My mother spent this past Christmas in the hospital. “You and Prince Philip,” I tell her with a chuckle over the phone, because we’re Protestant and that’s how we deal with uncomfortable situations: via flippant comments, frequently regarding royalty. The reason for her hospitalization is a gathering cloud over the phone line, heavy with fear but unacknowledged, and only guessed at since it’s Christmas and all the lab people are on holiday. But inevitable, dreaded for years, she’s been sick twice before so it’s going to happen again, that’s just guaranteed. It’s the timing that’s the kicker, the news coming during a flying visit to the city to see her granddaughter and help her other daughter pick a wedding dress, delivered to her over cell phone at a party as she helped take Cookie’s coat and boots off, just a week before Christmas. (Why the sudden rush? She’s been complaining to the doctors since last February and they’ve been waving off her suspicions, so they must be seen to be responsive when it counts, I suppose.)
The other cloud hanging over our conversation is the fact that I can’t tell her that I love her and am terrified for her and for our family. It’s just not who we are with each other. My dad’s a different story: “I love you” comes easily to him, and aware that it’s not easy for us he says, offhandedly but significantly, “Yep, I’ll tell her you love her” after I say “Tell her we’re thinking of her” when she’s in surgery. So why can’t I tell my mother I love her?
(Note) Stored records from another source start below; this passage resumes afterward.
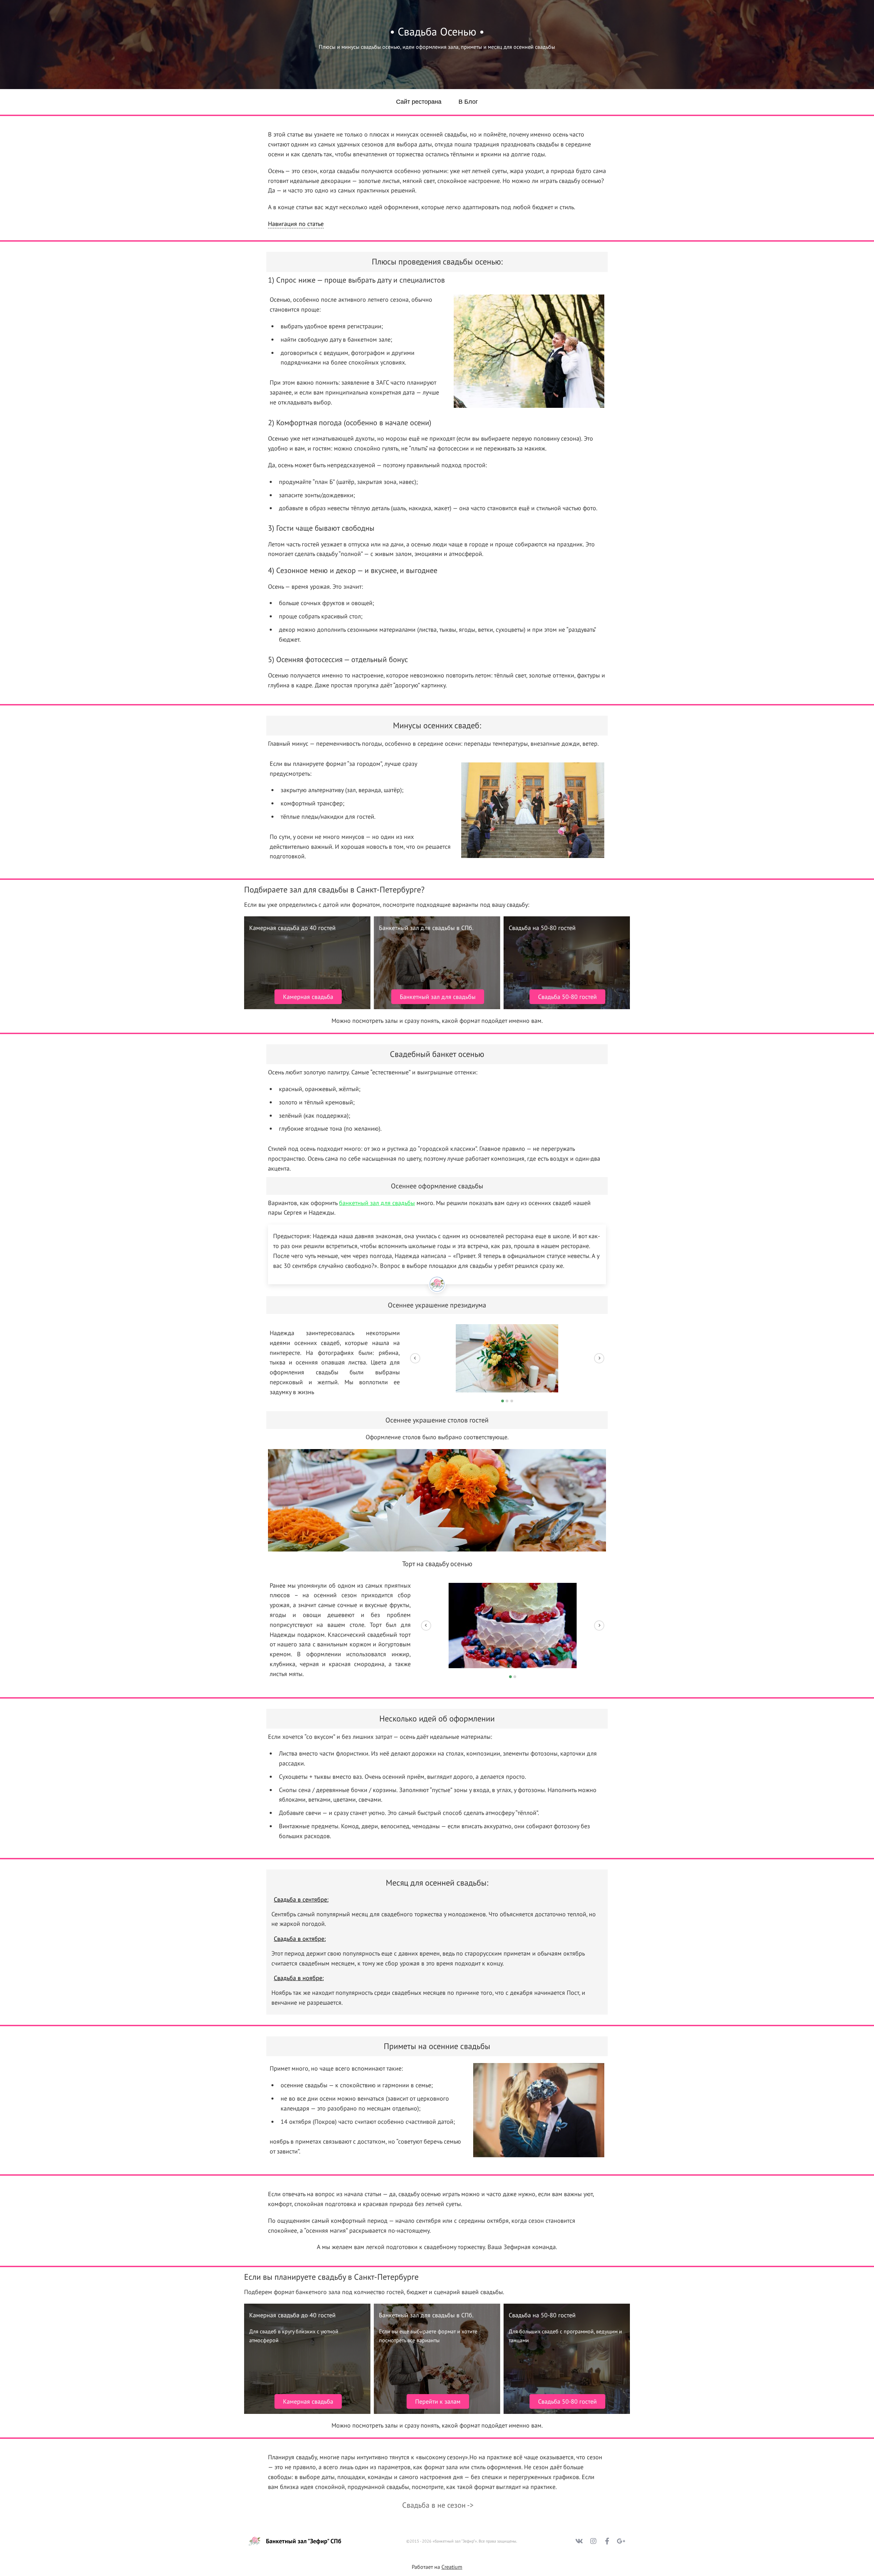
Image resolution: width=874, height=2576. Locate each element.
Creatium (451, 2566)
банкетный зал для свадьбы (377, 1203)
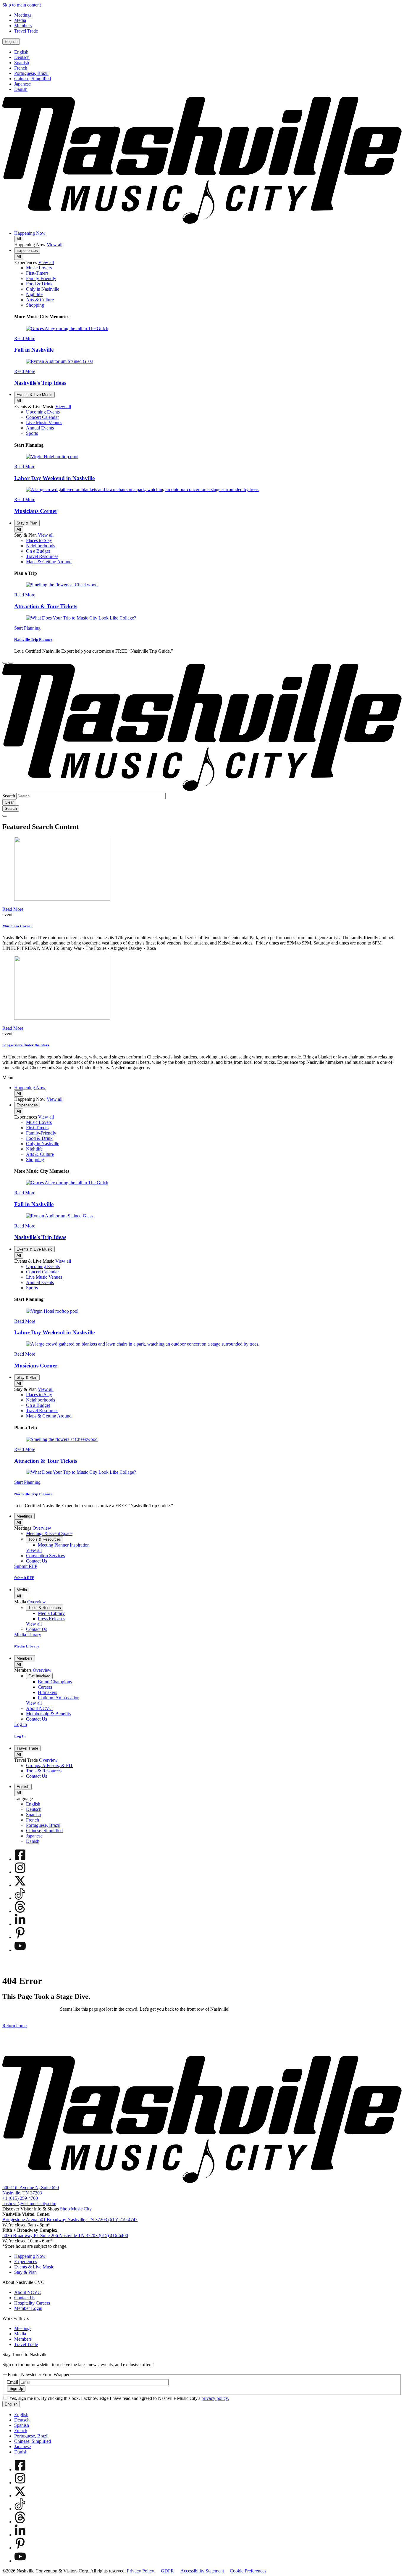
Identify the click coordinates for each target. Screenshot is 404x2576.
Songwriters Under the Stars (25, 1045)
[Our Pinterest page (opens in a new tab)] (20, 1937)
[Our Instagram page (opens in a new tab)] (20, 1872)
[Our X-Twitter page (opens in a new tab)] (20, 1885)
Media (22, 1590)
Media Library (26, 1646)
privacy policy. (215, 2398)
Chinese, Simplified (32, 78)
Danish (21, 89)
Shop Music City (76, 2208)
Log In (19, 1736)
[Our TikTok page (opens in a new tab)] (20, 1898)
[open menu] (10, 663)
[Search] (4, 663)
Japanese (22, 83)
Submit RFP (24, 1578)
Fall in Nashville (34, 350)
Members (25, 1658)
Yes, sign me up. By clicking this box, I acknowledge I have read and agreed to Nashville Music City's (119, 2398)
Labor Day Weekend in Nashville (54, 478)
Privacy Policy (140, 2570)
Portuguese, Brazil (31, 73)
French (20, 67)
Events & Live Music (34, 394)
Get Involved (39, 1676)
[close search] (4, 816)
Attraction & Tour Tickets (45, 606)
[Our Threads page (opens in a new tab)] (20, 1911)
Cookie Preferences (248, 2570)
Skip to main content (21, 4)
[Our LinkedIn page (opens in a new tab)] (20, 1924)
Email (12, 2381)
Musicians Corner (35, 511)
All (19, 239)
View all (54, 244)
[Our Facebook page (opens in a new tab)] (20, 1858)
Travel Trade (27, 1748)
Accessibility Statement (202, 2570)
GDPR (167, 2570)
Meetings (24, 1516)
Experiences (27, 250)
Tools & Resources (44, 1539)
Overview (42, 1528)
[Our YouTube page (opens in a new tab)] (20, 1950)
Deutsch (22, 57)
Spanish (21, 62)
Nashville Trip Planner (33, 639)
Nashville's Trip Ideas (40, 383)
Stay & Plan (27, 523)
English (11, 41)
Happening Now (30, 233)
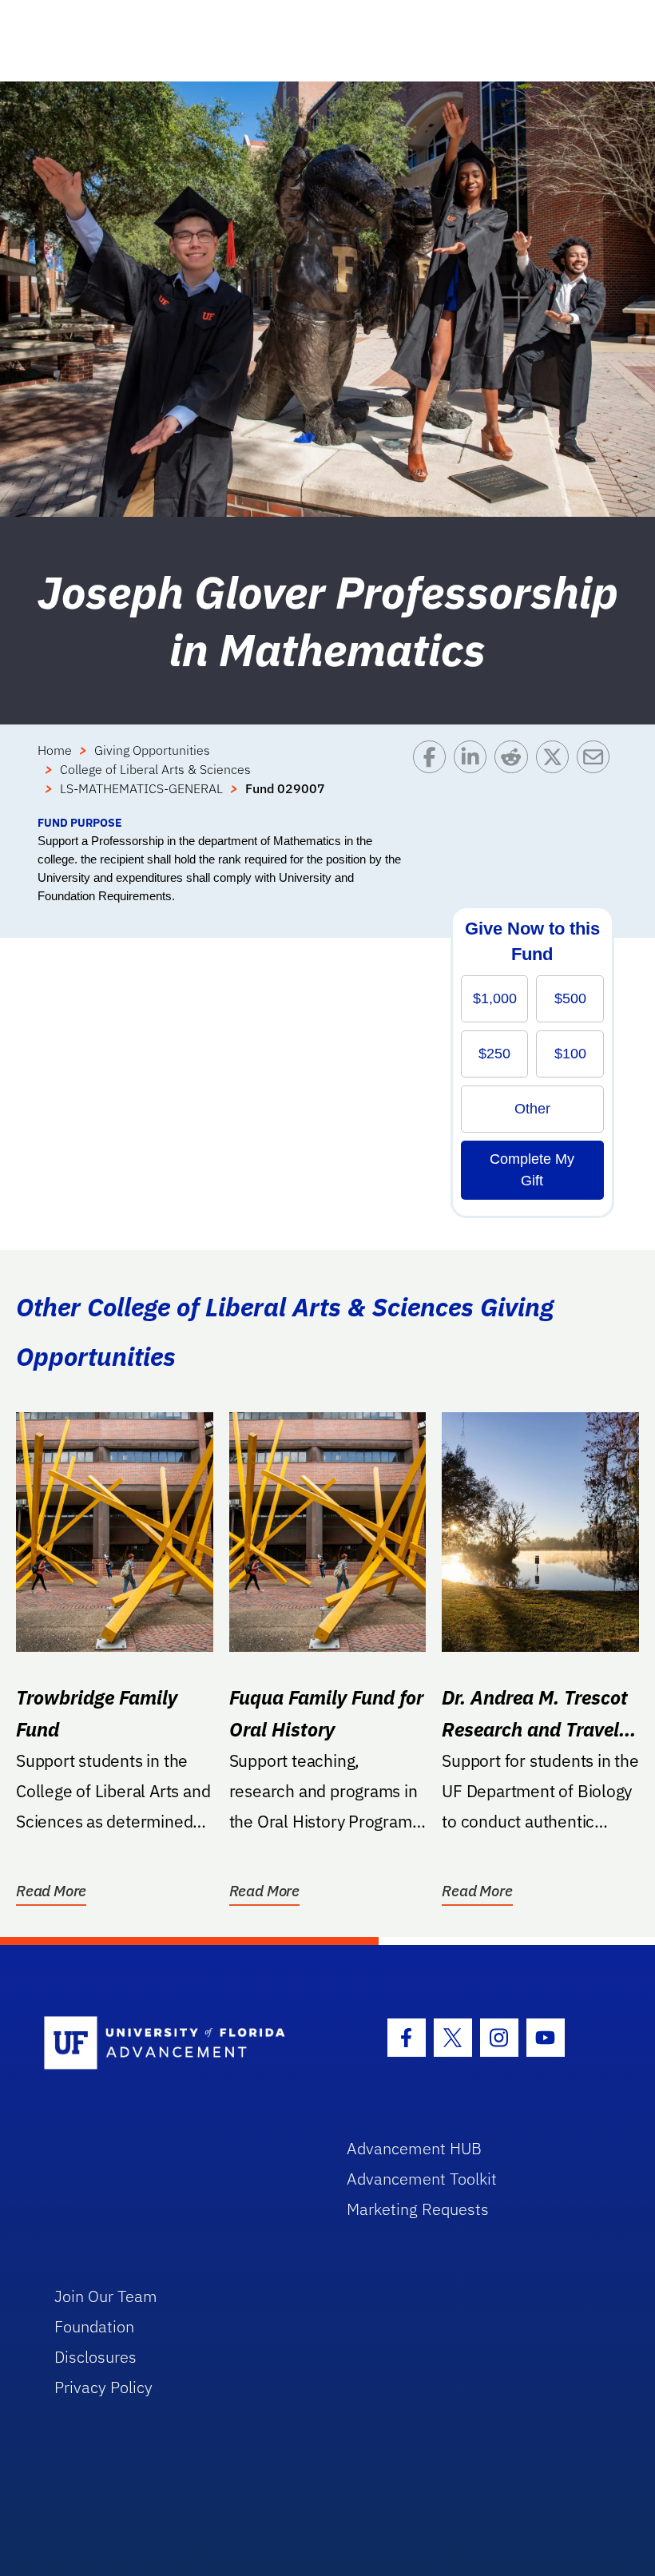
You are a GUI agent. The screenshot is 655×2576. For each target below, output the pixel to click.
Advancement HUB (414, 2148)
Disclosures (95, 2357)
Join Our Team (105, 2296)
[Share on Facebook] (433, 777)
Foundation (94, 2326)
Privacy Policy (103, 2387)
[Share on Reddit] (514, 777)
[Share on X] (556, 777)
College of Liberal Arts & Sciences (155, 769)
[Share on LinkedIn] (474, 777)
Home (55, 750)
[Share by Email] (597, 777)
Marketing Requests (418, 2209)
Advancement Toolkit (422, 2178)
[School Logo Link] (177, 2043)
This is a question I’ve been grappling with for months. For the past two summers I’ve spent several months with Cookie and my mother at our family retreat, our farm, and am about to do the same again, against my better judgment. The first summer, Cookie was brand new and I was glad for the guidance and support and my mom was glad to provide it. This past summer, my mother forgot the number one rule from the previous summer — only give advice when asked — and resented the couple nights I asked her to watch Cookie so I could go back to the city and try to reconnect with Cookie’s dad. Bitter comments followed my return each time, and the resentment on both sides grew over the course of the summer. By the end, anything she said to me in front of others was rude or critical (strangely, she was almost nice when we were alone), so I was ecstatic when she left. I now know that she was frightened and in pain the whole time (and why couldn’t she just tell me this?), but I’m still completely confused by how our relationship deteriorated, although not entirely surprised. To be honest, I was more surprised the previous summer when it did not deteriorate, since historically our limit seems to be two weeks’ uninterrupted time together. And that’s the extreme limit, the point at which silent treatments start. I’ve always speculated that the problem lies in how alike we are, and of course swore up and down after some particularly cruel comments that I would never treat my daughter the way she treats me. But, as inevitable as illness itself, we are destined to become just like our moms.
I am profuse and exhibitive with my affection for Cookie. I tell her several times a day I love her; I hug and kiss her every chance I get; I smile at her frequently and for no reason. And yet, I find myself at times shutting down in front of her or giving her mini versions of the silent treatment I’ve inherited from generations of women in my mother’s family, and it scares me. Was this how my mother was with me? Did she lavish me with love and attention when I was little? I can’t remember, but it’s quite possible. I was her first, and new, and adorable (weren’t we all?), so how could she resist? And if that’s the case, at what point did our current pattern develop? When my sister was born? When I became considerably less adorable, with glasses and braces? Or when I became a teenager and shut myself off from her? Whatever the cause, I’m determined to avoid it, but am terrified that I can’t. Much like the illness we’re faced with.
I recently worked on a project that had to do with this illness and alternative ways to treat it, and was inspired to tackle it myself in such a way, if it comes down to it. But I have a hard time sharing this knowledge with my mother, even though it could save her life. She’s skeptical; she’s been down the other road before (and look how that turned out, I argue); she’s more comfortable within the conventional system; and although she’s not afraid of change and newness, she’s not going to radically alter how she lives her life. These are my arguments to myself. I casually mention a woman in Owen Sound who has done phenomenal things; I consider my work done. But I swear to myself that I will change. I will look for a naturopath and take preventive measures. I will be strong enough to extricate myself from the system and visit the woman in Owen Sound if this ever happens to me. I will live a long, healthy life free of pain and fear and negativity and withheld affection. I will not be like my mom. Ironically, I feel that I owe her that.